• What to do: Only one stretch of the data below should be repeated: the lines from the line containing "Enable the Rounding checkbox" through the line containing "Open the Backup", inclusive, exactly as they are.

• Study material:
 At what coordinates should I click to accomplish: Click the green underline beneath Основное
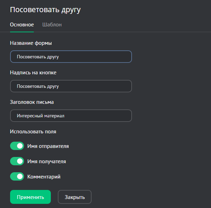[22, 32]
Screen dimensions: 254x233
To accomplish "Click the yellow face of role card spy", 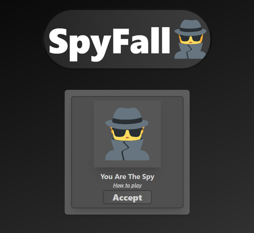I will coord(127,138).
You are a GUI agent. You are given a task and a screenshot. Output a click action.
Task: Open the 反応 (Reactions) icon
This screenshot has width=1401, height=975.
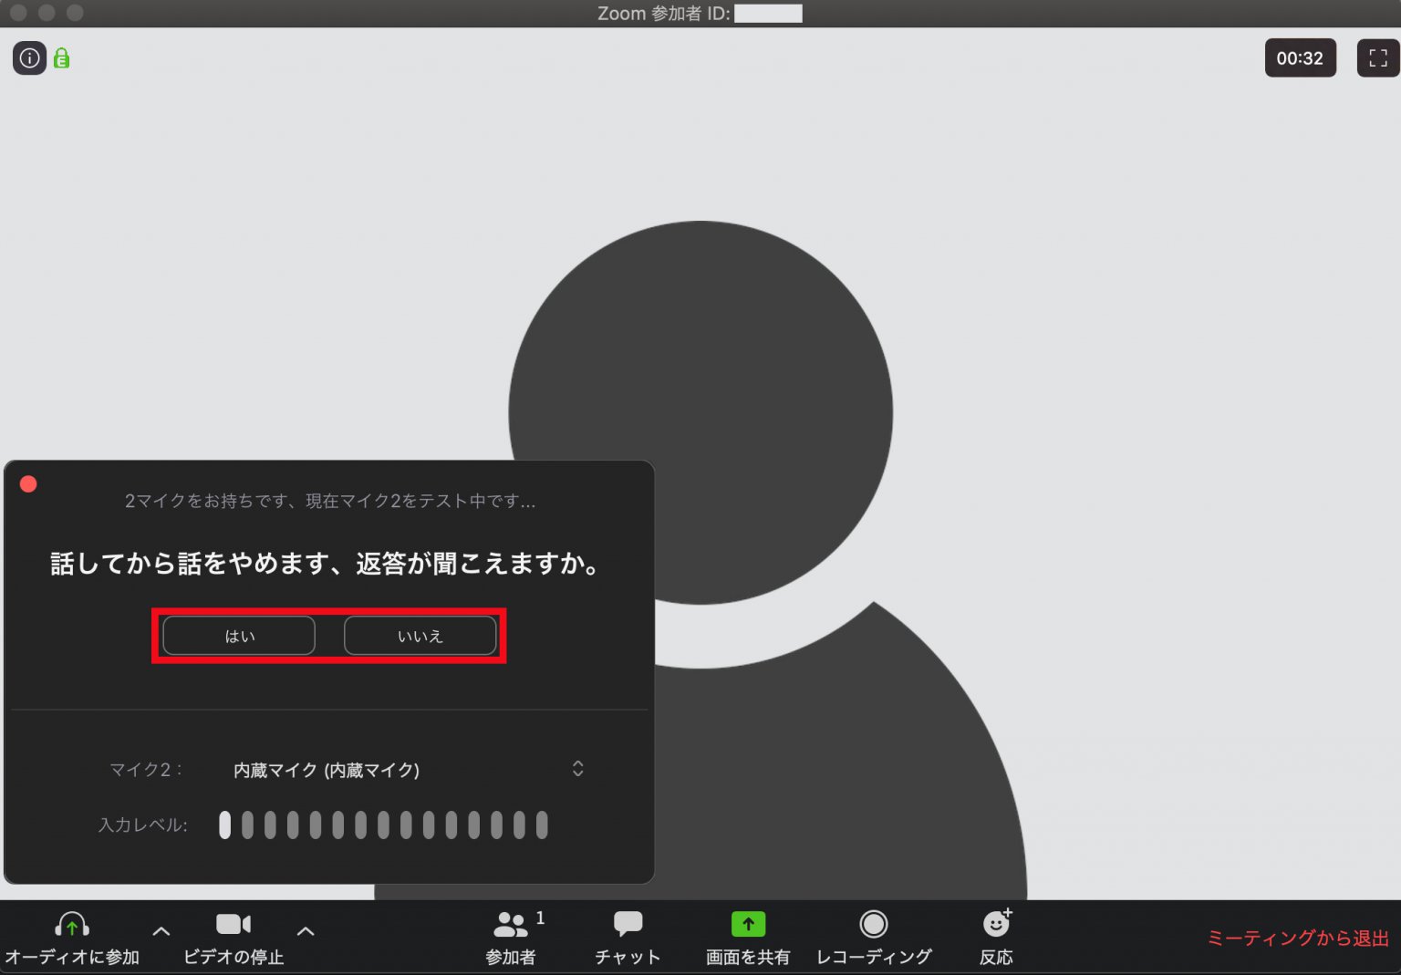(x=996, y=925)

* * *

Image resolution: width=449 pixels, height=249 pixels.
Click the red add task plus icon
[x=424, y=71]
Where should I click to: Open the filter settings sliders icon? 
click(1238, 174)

* * *

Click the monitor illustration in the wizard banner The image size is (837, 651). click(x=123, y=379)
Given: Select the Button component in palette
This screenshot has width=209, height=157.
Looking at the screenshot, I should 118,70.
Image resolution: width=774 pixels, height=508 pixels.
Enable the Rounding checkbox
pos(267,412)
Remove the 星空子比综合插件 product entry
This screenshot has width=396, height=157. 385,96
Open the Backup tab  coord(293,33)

• Your solution:
Enable the Rounding checkbox
pos(267,412)
Remove the 星空子比综合插件 product entry
This screenshot has width=396, height=157. 385,96
Open the Backup tab  coord(293,33)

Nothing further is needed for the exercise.